With void methods however there is no value returned from our method call. Instead the void method has altered the object that it was called on and changed its state.

So since calling a void method changes the state of the object it is called on, our test will have to check that the change due to the void method altered the object in exactly the way we expected.
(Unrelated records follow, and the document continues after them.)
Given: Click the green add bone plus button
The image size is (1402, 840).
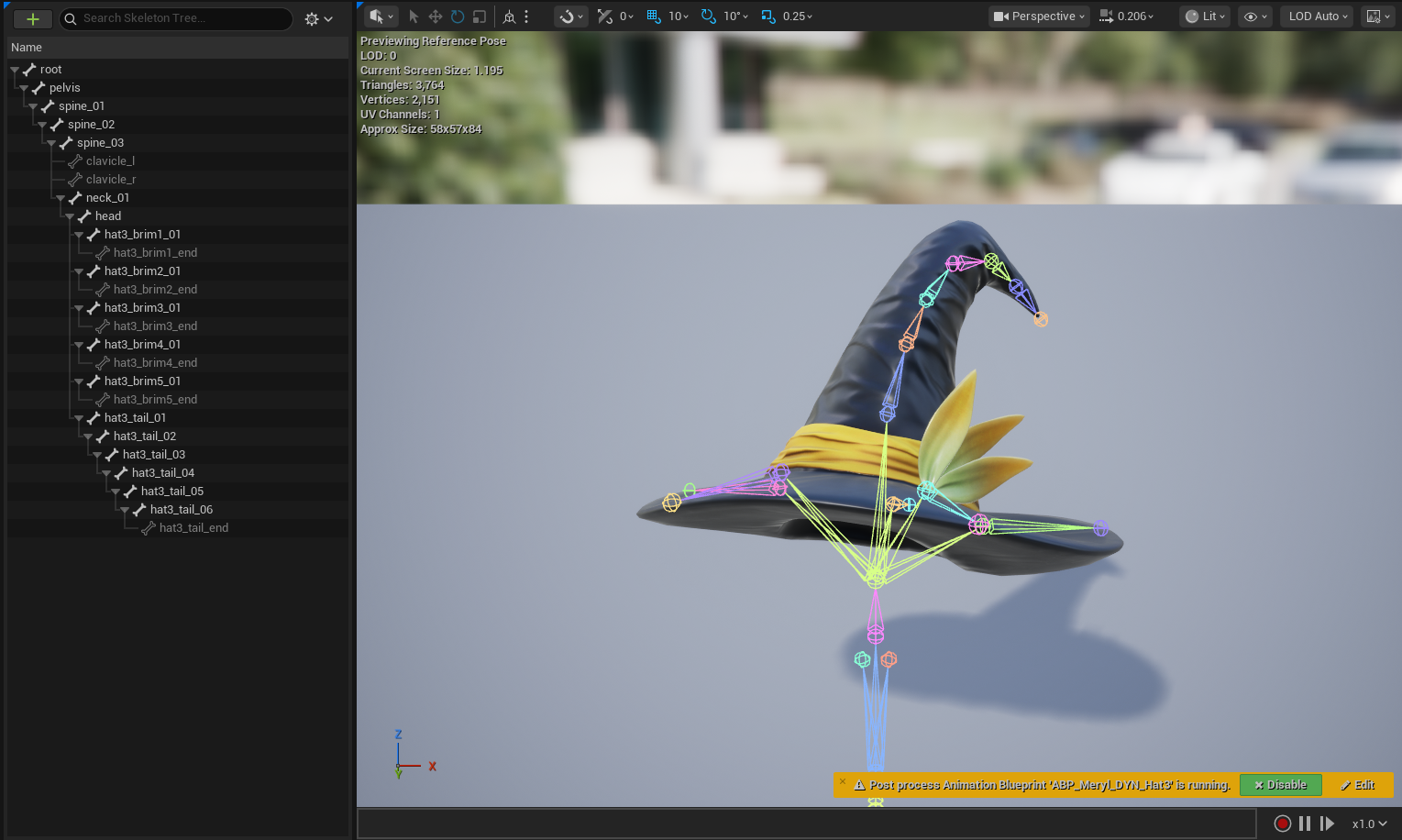Looking at the screenshot, I should point(33,18).
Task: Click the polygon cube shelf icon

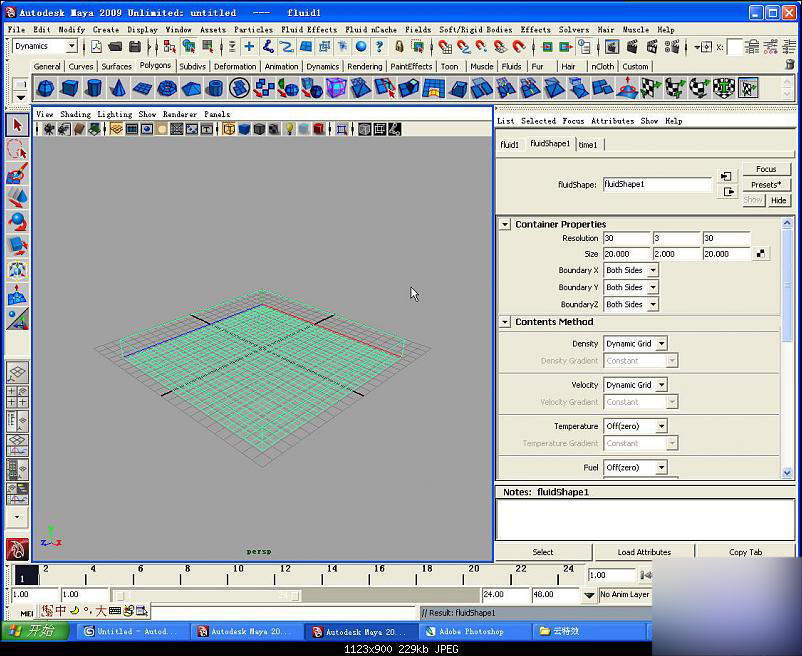Action: (x=71, y=88)
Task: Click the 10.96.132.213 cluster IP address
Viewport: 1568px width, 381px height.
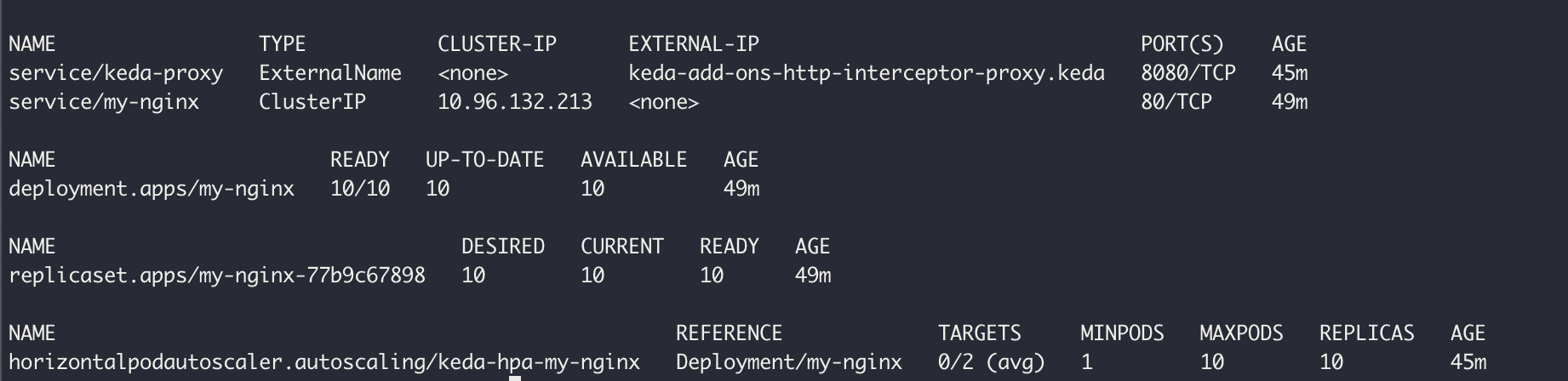Action: point(515,102)
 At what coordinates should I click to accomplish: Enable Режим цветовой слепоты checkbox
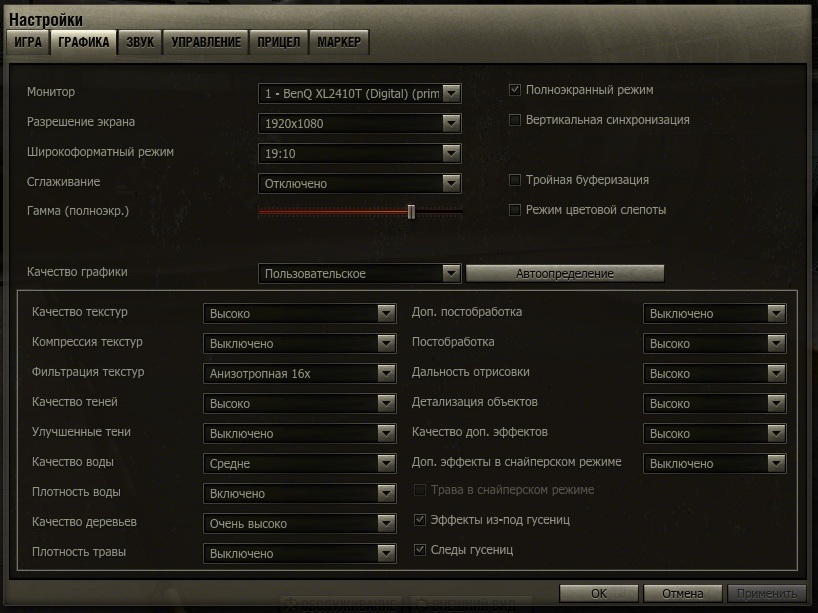click(515, 210)
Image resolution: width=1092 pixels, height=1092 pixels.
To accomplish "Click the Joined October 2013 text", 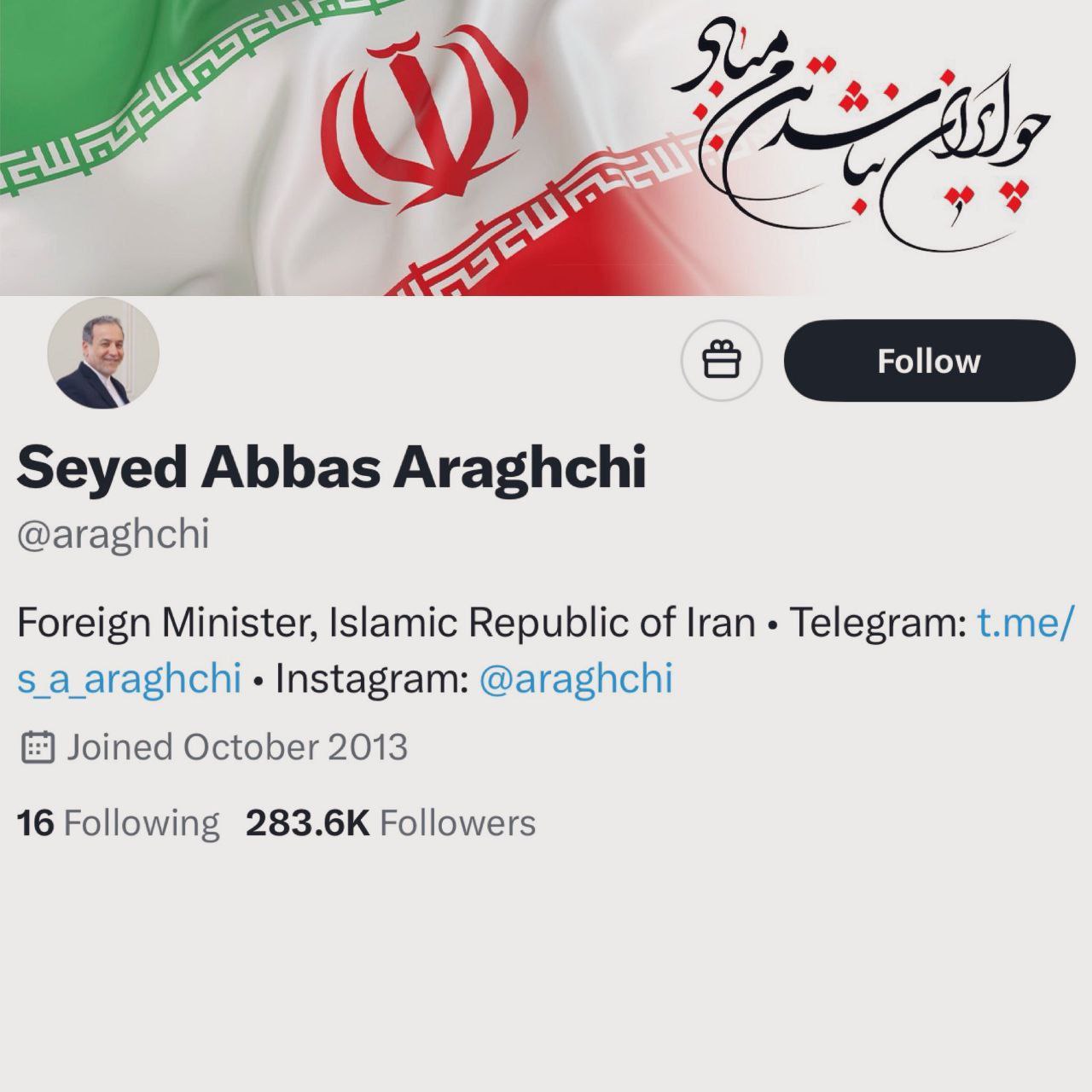I will pos(237,747).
Let’s take a simpler class, here is Posn again but this time, with setter methods.

public class Posn {

  private Integer x;
  private Integer y;

  public Posn(Integer x, Integer y) {
    this.x = x;
    this.y = y;
  }

  /**
   * Getter for property 'x'.
   *
   * @return Value for property 'x'.
   */
  public Integer getX() {
    return x;
  }

  /**
   * Setter for property 'x'.
   *
   * @param x Value to set for property 'x'.
   */
  public void setX(Integer x) {
    this.x = x;
  }

  /**
   * Getter for property 'y'.
   *
   * @return Value for property 'y'.
   */
  public Integer getY() {
    return y;
  }

  /**
   * Setter for property 'y'.
   *
   * @param y Value to set for property 'y'.
   */
  public void setY(Integer y) {
    this.y = y;
  }

  @Override
  public boolean equals(Object o) {
    if (this == o) return true;
    if (o != null && getClass() != o.getClass()) return false;

    Posn posn = (Posn) o;

    if (x != null ? !x.equals(posn.x) : posn.x != null) return false;
    return y != null ? y.equals(posn.y) : posn.y == null;
  }

  @Override
  public int hashCode() {
    int result = x != null ? x.hashCode() : 0;
    result = 31 * result + (y != null ? y.hashCode() : 0);
    return result;
  }
}

And here is the test

import org.junit.Assert;
import org.junit.Before;
import org.junit.Test;

public class PosnTest {
  private Posn p11;
  private Posn p10;
  private Posn p01;

  @Before
  public void setUp() throws Exception {
    this.p11 = new Posn(1,1);
    this.p10 = new Posn(1,0);
    this.p01 = new Posn(0,1);
  }

  @Test
  public void getX() throws Exception {
    Assert.assertEquals(new Integer(1), this.p11.getX());

  }

  @Test
  public void setX() throws Exception {
    Posn p1001 = new Posn(10,1);      (1)
    p1001.setX(1);                    (2)
    Assert.assertEquals(p11, p1001);  (3)
  }

  @Test
  public void getY() throws Exception {
    Assert.assertEquals(new Integer(1), this.p11.getY());
  }

  @Test
  public void setY() throws Exception {
    Posn p0110 = new Posn(1,10);
    p0110.setY(0);
    Assert.assertEquals(p10, p0110);
  }

}

1	We create a new `Posn` that we are going to mutate calling one of its `void` methods, in this test `setX()`
2	We call `setX()` and now the object stored under the variable `p1001` has been mutated (modified in place)
3	Now we `assert` that our `p1001` is the same as `p11`.

1. We will see other ways to allow partial creation of our instance later with constructor overloading.